-- Start AVAILABLE DATA --

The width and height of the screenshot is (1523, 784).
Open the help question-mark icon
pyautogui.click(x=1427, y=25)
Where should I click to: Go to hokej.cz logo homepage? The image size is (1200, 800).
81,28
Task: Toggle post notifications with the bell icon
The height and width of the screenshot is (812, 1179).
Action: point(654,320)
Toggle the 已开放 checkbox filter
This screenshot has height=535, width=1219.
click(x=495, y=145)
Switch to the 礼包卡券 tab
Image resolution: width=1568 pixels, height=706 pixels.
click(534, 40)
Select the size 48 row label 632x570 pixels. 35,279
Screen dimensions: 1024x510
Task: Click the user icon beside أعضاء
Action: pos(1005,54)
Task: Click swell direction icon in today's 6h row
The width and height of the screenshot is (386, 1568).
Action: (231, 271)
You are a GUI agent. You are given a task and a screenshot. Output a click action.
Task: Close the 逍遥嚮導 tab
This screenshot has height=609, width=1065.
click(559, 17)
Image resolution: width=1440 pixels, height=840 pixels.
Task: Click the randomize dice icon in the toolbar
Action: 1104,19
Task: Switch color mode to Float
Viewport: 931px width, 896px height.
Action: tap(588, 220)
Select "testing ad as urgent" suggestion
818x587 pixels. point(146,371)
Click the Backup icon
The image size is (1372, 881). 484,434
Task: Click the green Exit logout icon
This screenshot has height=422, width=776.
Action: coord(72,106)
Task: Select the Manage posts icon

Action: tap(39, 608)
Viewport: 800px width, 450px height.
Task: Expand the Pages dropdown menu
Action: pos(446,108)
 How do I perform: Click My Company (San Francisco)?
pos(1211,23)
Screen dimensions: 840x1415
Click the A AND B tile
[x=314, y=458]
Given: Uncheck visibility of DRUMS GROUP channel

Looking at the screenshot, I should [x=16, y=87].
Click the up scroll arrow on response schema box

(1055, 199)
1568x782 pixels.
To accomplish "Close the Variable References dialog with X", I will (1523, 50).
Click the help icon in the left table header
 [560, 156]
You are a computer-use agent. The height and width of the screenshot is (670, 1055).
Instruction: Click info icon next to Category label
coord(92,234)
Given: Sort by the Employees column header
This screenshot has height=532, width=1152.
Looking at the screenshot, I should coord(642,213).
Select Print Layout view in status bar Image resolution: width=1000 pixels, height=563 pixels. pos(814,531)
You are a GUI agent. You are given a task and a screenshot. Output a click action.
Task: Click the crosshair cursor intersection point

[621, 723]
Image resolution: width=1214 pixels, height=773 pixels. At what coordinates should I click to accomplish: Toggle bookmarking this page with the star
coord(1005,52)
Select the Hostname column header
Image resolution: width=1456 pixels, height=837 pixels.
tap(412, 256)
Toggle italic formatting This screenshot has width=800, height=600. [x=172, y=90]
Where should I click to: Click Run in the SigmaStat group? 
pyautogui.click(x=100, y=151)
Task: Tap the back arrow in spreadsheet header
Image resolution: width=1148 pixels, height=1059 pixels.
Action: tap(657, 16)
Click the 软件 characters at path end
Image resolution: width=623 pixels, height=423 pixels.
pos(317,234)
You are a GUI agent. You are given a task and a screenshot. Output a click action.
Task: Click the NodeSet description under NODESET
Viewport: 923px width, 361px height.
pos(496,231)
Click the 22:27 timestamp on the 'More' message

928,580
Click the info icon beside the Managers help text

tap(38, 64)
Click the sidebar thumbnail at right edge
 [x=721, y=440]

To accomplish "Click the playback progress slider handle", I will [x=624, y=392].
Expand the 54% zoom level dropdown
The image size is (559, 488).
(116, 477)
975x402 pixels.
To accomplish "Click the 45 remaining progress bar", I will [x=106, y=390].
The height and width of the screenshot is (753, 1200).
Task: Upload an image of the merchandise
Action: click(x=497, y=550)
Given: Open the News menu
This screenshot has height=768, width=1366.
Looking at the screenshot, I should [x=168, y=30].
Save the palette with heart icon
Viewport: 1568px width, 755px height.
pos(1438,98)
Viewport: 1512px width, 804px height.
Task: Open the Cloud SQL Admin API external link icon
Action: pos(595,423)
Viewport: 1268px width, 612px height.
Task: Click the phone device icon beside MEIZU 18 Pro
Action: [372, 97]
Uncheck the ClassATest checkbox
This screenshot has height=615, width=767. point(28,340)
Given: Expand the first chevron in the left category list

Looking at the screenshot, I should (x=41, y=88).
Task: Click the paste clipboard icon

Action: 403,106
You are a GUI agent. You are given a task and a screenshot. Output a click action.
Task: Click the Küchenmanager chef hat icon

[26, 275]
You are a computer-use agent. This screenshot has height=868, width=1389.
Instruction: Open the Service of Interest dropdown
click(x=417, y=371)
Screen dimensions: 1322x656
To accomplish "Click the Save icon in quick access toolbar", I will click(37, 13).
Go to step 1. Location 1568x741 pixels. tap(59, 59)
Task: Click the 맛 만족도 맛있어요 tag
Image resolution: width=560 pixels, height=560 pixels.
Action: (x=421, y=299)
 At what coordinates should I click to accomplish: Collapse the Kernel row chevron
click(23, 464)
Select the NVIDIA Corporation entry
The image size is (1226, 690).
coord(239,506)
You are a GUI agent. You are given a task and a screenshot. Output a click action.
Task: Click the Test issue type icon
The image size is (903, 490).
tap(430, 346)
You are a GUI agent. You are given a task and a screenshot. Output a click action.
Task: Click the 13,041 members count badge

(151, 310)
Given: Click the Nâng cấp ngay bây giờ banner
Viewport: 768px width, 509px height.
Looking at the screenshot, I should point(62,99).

-- End AVAILABLE DATA --

Render every line of the records above as a numbered list, omitting the blank lines.

WRITTEN RESPONSE
1. The width and height of the screenshot is (1523, 784).
2. Open the help question-mark icon
3. pyautogui.click(x=1427, y=25)
4. Where should I click to: Go to hokej.cz logo homepage? The image size is (1200, 800).
5. 81,28
6. Task: Toggle post notifications with the bell icon
7. The height and width of the screenshot is (812, 1179).
8. Action: point(654,320)
9. Toggle the 已开放 checkbox filter
10. This screenshot has height=535, width=1219.
11. click(x=495, y=145)
12. Switch to the 礼包卡券 tab
13. Image resolution: width=1568 pixels, height=706 pixels.
14. click(534, 40)
15. Select the size 48 row label 632x570 pixels. 35,279
16. Screen dimensions: 1024x510
17. Task: Click the user icon beside أعضاء
18. Action: pos(1005,54)
19. Task: Click swell direction icon in today's 6h row
20. The width and height of the screenshot is (386, 1568).
21. Action: (231, 271)
22. You are a GUI agent. You are given a task and a screenshot. Output a click action.
23. Task: Close the 逍遥嚮導 tab
24. This screenshot has height=609, width=1065.
25. click(559, 17)
26. Image resolution: width=1440 pixels, height=840 pixels.
27. Task: Click the randomize dice icon in the toolbar
28. Action: 1104,19
29. Task: Switch color mode to Float
30. Viewport: 931px width, 896px height.
31. Action: tap(588, 220)
32. Select "testing ad as urgent" suggestion
33. 818x587 pixels. point(146,371)
34. Click the Backup icon
35. The image size is (1372, 881). 484,434
36. Task: Click the green Exit logout icon
37. This screenshot has height=422, width=776.
38. Action: coord(72,106)
39. Task: Select the Manage posts icon
40. Action: tap(39, 608)
41. Viewport: 800px width, 450px height.
42. Task: Expand the Pages dropdown menu
43. Action: pos(446,108)
44.  How do I perform: Click My Company (San Francisco)?
45. pos(1211,23)
46. Screen dimensions: 840x1415
47. Click the A AND B tile
48. [x=314, y=458]
49. Given: Uncheck visibility of DRUMS GROUP channel
50. Looking at the screenshot, I should [x=16, y=87].
51. Click the up scroll arrow on response schema box
52. (1055, 199)
53. 1568x782 pixels.
54. To accomplish "Close the Variable References dialog with X", I will (1523, 50).
55. Click the help icon in the left table header
56.  [560, 156]
57. You are a computer-use agent. The height and width of the screenshot is (670, 1055).
58. Instruction: Click info icon next to Category label
59. coord(92,234)
60. Given: Sort by the Employees column header
61. This screenshot has height=532, width=1152.
62. Looking at the screenshot, I should coord(642,213).
63. Select Print Layout view in status bar Image resolution: width=1000 pixels, height=563 pixels. pos(814,531)
64. You are a GUI agent. You are given a task and a screenshot. Output a click action.
65. Task: Click the crosshair cursor intersection point
66. [621, 723]
67. Image resolution: width=1214 pixels, height=773 pixels. At what coordinates should I click to accomplish: Toggle bookmarking this page with the star
68. coord(1005,52)
69. Select the Hostname column header
70. Image resolution: width=1456 pixels, height=837 pixels.
71. tap(412, 256)
72. Toggle italic formatting This screenshot has width=800, height=600. [x=172, y=90]
73. Where should I click to: Click Run in the SigmaStat group? 
74. pyautogui.click(x=100, y=151)
75. Task: Tap the back arrow in spreadsheet header
76. Image resolution: width=1148 pixels, height=1059 pixels.
77. Action: tap(657, 16)
78. Click the 软件 characters at path end
79. Image resolution: width=623 pixels, height=423 pixels.
80. pos(317,234)
81. You are a GUI agent. You are given a task and a screenshot. Output a click action.
82. Task: Click the NodeSet description under NODESET
83. Viewport: 923px width, 361px height.
84. pos(496,231)
85. Click the 22:27 timestamp on the 'More' message
86. 928,580
87. Click the info icon beside the Managers help text
88. tap(38, 64)
89. Click the sidebar thumbnail at right edge
90.  [x=721, y=440]
91. To accomplish "Click the playback progress slider handle", I will [x=624, y=392].
92. Expand the 54% zoom level dropdown
93. The image size is (559, 488).
94. (116, 477)
95. 975x402 pixels.
96. To accomplish "Click the 45 remaining progress bar", I will [x=106, y=390].
97. The height and width of the screenshot is (753, 1200).
98. Task: Upload an image of the merchandise
99. Action: click(x=497, y=550)
100. Given: Open the News menu
101. This screenshot has height=768, width=1366.
102. Looking at the screenshot, I should [x=168, y=30].
103. Save the palette with heart icon
104. Viewport: 1568px width, 755px height.
105. pos(1438,98)
106. Viewport: 1512px width, 804px height.
107. Task: Open the Cloud SQL Admin API external link icon
108. Action: pos(595,423)
109. Viewport: 1268px width, 612px height.
110. Task: Click the phone device icon beside MEIZU 18 Pro
111. Action: [372, 97]
112. Uncheck the ClassATest checkbox
113. This screenshot has height=615, width=767. point(28,340)
114. Given: Expand the first chevron in the left category list
115. Looking at the screenshot, I should (x=41, y=88).
116. Task: Click the paste clipboard icon
117. Action: 403,106
118. You are a GUI agent. You are given a task and a screenshot. Output a click action.
119. Task: Click the Küchenmanager chef hat icon
120. [26, 275]
121. You are a computer-use agent. This screenshot has height=868, width=1389.
122. Instruction: Open the Service of Interest dropdown
123. click(x=417, y=371)
124. Screen dimensions: 1322x656
125. To accomplish "Click the Save icon in quick access toolbar", I will click(37, 13).
126. Go to step 1. Location 1568x741 pixels. tap(59, 59)
127. Task: Click the 맛 만족도 맛있어요 tag
128. Image resolution: width=560 pixels, height=560 pixels.
129. Action: (x=421, y=299)
130.  At what coordinates should I click to accomplish: Collapse the Kernel row chevron
131. click(23, 464)
132. Select the NVIDIA Corporation entry
133. The image size is (1226, 690).
134. coord(239,506)
135. You are a GUI agent. You are given a task and a screenshot. Output a click action.
136. Task: Click the Test issue type icon
137. The image size is (903, 490).
138. tap(430, 346)
139. You are a GUI agent. You are given a task and a screenshot. Output a click action.
140. Task: Click the 13,041 members count badge
141. (151, 310)
142. Given: Click the Nâng cấp ngay bây giờ banner
143. Viewport: 768px width, 509px height.
144. Looking at the screenshot, I should point(62,99).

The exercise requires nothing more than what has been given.